* [Collected data entries]
==============================

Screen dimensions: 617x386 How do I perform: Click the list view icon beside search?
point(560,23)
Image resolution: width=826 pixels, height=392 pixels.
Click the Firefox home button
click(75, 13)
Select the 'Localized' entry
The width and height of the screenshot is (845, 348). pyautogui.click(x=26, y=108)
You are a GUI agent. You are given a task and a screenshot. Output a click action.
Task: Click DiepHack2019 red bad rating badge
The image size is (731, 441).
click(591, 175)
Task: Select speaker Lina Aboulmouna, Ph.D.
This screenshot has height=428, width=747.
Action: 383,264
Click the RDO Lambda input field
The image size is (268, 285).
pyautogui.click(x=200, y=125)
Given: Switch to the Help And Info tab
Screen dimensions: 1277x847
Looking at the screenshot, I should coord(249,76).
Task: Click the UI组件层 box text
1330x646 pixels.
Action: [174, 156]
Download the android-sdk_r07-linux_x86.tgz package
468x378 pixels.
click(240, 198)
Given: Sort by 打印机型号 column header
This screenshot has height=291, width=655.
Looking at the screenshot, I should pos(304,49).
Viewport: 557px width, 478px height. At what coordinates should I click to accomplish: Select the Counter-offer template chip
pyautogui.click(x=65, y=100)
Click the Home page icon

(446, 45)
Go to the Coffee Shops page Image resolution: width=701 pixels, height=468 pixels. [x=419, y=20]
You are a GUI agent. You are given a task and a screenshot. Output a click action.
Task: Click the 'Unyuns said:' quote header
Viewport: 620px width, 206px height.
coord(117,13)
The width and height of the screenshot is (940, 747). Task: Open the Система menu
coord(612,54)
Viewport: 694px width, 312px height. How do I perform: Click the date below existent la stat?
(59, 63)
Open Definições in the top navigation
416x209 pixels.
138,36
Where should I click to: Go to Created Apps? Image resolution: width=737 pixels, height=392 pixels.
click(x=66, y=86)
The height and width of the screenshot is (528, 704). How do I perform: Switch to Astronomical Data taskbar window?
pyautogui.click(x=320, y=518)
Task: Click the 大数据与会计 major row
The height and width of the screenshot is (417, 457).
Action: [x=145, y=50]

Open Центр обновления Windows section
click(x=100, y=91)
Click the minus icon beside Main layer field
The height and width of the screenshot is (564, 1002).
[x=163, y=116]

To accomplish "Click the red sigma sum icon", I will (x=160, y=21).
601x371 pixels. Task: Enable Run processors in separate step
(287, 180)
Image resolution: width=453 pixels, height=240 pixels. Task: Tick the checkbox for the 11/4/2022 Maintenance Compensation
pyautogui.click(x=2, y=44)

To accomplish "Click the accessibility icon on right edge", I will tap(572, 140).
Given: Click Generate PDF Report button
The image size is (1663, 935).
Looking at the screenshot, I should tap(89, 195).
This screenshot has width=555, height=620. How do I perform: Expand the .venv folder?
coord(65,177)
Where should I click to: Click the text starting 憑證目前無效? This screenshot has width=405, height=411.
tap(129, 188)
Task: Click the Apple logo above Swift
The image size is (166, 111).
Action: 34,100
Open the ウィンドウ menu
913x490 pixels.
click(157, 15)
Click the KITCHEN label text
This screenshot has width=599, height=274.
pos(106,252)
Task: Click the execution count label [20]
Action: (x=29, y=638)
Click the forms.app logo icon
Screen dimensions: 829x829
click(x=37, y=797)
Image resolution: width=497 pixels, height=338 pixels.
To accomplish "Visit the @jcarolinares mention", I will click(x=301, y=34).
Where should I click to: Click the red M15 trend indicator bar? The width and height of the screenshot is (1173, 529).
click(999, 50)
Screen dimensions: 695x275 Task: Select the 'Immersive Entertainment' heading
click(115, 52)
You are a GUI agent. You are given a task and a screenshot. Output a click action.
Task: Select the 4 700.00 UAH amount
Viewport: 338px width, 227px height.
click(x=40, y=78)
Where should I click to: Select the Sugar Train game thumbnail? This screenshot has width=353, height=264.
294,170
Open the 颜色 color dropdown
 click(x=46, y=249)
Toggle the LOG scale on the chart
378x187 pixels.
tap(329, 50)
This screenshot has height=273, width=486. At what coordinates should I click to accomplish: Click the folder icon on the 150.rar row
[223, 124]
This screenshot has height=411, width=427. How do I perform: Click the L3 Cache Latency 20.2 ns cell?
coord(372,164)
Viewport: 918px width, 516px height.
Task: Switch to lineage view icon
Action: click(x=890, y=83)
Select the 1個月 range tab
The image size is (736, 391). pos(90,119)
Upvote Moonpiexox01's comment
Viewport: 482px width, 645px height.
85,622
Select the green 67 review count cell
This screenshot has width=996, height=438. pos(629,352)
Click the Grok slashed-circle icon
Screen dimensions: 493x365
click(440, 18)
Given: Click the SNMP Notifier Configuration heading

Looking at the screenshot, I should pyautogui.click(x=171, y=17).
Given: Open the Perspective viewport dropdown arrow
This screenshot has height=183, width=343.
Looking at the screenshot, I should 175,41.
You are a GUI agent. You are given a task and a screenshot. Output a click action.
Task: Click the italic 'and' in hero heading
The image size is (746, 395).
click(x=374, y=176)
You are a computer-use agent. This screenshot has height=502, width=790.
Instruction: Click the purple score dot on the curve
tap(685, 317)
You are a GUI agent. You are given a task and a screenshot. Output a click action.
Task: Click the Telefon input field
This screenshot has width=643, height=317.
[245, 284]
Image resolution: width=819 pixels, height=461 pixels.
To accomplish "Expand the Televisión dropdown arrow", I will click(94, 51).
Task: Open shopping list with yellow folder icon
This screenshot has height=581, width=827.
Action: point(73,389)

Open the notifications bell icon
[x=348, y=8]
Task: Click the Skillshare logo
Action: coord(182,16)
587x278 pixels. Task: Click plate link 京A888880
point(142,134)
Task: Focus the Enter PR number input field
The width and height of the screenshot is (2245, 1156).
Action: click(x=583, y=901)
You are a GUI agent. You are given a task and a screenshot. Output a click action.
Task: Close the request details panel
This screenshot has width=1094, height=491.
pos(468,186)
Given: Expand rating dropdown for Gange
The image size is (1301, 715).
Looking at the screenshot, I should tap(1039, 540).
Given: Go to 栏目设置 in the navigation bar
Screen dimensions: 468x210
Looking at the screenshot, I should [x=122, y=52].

==============================

* [Prompt] Repeat all of the records, letter for letter.

* [Exercise response]
Screen dimensions: 617x386 How do I perform: Click the list view icon beside search?
point(560,23)
Image resolution: width=826 pixels, height=392 pixels.
Click the Firefox home button
click(75, 13)
Select the 'Localized' entry
The width and height of the screenshot is (845, 348). pyautogui.click(x=26, y=108)
You are a GUI agent. You are given a task and a screenshot. Output a click action.
Task: Click DiepHack2019 red bad rating badge
The image size is (731, 441).
click(591, 175)
Task: Select speaker Lina Aboulmouna, Ph.D.
This screenshot has height=428, width=747.
Action: 383,264
Click the RDO Lambda input field
The image size is (268, 285).
pyautogui.click(x=200, y=125)
Given: Switch to the Help And Info tab
Screen dimensions: 1277x847
Looking at the screenshot, I should coord(249,76).
Task: Click the UI组件层 box text
1330x646 pixels.
Action: [174, 156]
Download the android-sdk_r07-linux_x86.tgz package
468x378 pixels.
click(240, 198)
Given: Sort by 打印机型号 column header
This screenshot has height=291, width=655.
Looking at the screenshot, I should pos(304,49).
Viewport: 557px width, 478px height. At what coordinates should I click to accomplish: Select the Counter-offer template chip
pyautogui.click(x=65, y=100)
Click the Home page icon

(446, 45)
Go to the Coffee Shops page Image resolution: width=701 pixels, height=468 pixels. [x=419, y=20]
You are a GUI agent. You are given a task and a screenshot. Output a click action.
Task: Click the 'Unyuns said:' quote header
Viewport: 620px width, 206px height.
coord(117,13)
The width and height of the screenshot is (940, 747). Task: Open the Система menu
coord(612,54)
Viewport: 694px width, 312px height. How do I perform: Click the date below existent la stat?
(59, 63)
Open Definições in the top navigation
416x209 pixels.
138,36
Where should I click to: Go to Created Apps? Image resolution: width=737 pixels, height=392 pixels.
click(x=66, y=86)
The height and width of the screenshot is (528, 704). How do I perform: Switch to Astronomical Data taskbar window?
pyautogui.click(x=320, y=518)
Task: Click the 大数据与会计 major row
The height and width of the screenshot is (417, 457).
Action: [x=145, y=50]

Open Центр обновления Windows section
click(x=100, y=91)
Click the minus icon beside Main layer field
The height and width of the screenshot is (564, 1002).
[x=163, y=116]

To accomplish "Click the red sigma sum icon", I will (x=160, y=21).
601x371 pixels. Task: Enable Run processors in separate step
(287, 180)
Image resolution: width=453 pixels, height=240 pixels. Task: Tick the checkbox for the 11/4/2022 Maintenance Compensation
pyautogui.click(x=2, y=44)

To accomplish "Click the accessibility icon on right edge", I will tap(572, 140).
Given: Click Generate PDF Report button
The image size is (1663, 935).
Looking at the screenshot, I should tap(89, 195).
This screenshot has width=555, height=620. How do I perform: Expand the .venv folder?
coord(65,177)
Where should I click to: Click the text starting 憑證目前無效? This screenshot has width=405, height=411.
tap(129, 188)
Task: Click the Apple logo above Swift
The image size is (166, 111).
Action: 34,100
Open the ウィンドウ menu
913x490 pixels.
click(157, 15)
Click the KITCHEN label text
This screenshot has width=599, height=274.
pos(106,252)
Task: Click the execution count label [20]
Action: (x=29, y=638)
Click the forms.app logo icon
Screen dimensions: 829x829
click(x=37, y=797)
Image resolution: width=497 pixels, height=338 pixels.
To accomplish "Visit the @jcarolinares mention", I will click(x=301, y=34).
Where should I click to: Click the red M15 trend indicator bar? The width and height of the screenshot is (1173, 529).
click(999, 50)
Screen dimensions: 695x275 Task: Select the 'Immersive Entertainment' heading
click(115, 52)
You are a GUI agent. You are given a task and a screenshot. Output a click action.
Task: Select the 4 700.00 UAH amount
Viewport: 338px width, 227px height.
click(x=40, y=78)
Where should I click to: Select the Sugar Train game thumbnail? This screenshot has width=353, height=264.
294,170
Open the 颜色 color dropdown
 click(x=46, y=249)
Toggle the LOG scale on the chart
378x187 pixels.
tap(329, 50)
This screenshot has height=273, width=486. At what coordinates should I click to accomplish: Click the folder icon on the 150.rar row
[223, 124]
This screenshot has height=411, width=427. How do I perform: Click the L3 Cache Latency 20.2 ns cell?
coord(372,164)
Viewport: 918px width, 516px height.
Task: Switch to lineage view icon
Action: click(x=890, y=83)
Select the 1個月 range tab
The image size is (736, 391). pos(90,119)
Upvote Moonpiexox01's comment
Viewport: 482px width, 645px height.
85,622
Select the green 67 review count cell
This screenshot has width=996, height=438. pos(629,352)
Click the Grok slashed-circle icon
Screen dimensions: 493x365
click(440, 18)
Given: Click the SNMP Notifier Configuration heading

Looking at the screenshot, I should pyautogui.click(x=171, y=17).
Given: Open the Perspective viewport dropdown arrow
This screenshot has height=183, width=343.
Looking at the screenshot, I should 175,41.
You are a GUI agent. You are given a task and a screenshot. Output a click action.
Task: Click the italic 'and' in hero heading
The image size is (746, 395).
click(x=374, y=176)
You are a computer-use agent. This screenshot has height=502, width=790.
Instruction: Click the purple score dot on the curve
tap(685, 317)
You are a GUI agent. You are given a task and a screenshot. Output a click action.
Task: Click the Telefon input field
This screenshot has width=643, height=317.
[245, 284]
Image resolution: width=819 pixels, height=461 pixels.
To accomplish "Expand the Televisión dropdown arrow", I will click(94, 51).
Task: Open shopping list with yellow folder icon
This screenshot has height=581, width=827.
Action: point(73,389)

Open the notifications bell icon
[x=348, y=8]
Task: Click the Skillshare logo
Action: coord(182,16)
587x278 pixels. Task: Click plate link 京A888880
point(142,134)
Task: Focus the Enter PR number input field
The width and height of the screenshot is (2245, 1156).
Action: click(x=583, y=901)
You are a GUI agent. You are given a task and a screenshot. Output a click action.
Task: Close the request details panel
This screenshot has width=1094, height=491.
pos(468,186)
Given: Expand rating dropdown for Gange
The image size is (1301, 715).
Looking at the screenshot, I should tap(1039, 540).
Given: Go to 栏目设置 in the navigation bar
Screen dimensions: 468x210
Looking at the screenshot, I should [x=122, y=52].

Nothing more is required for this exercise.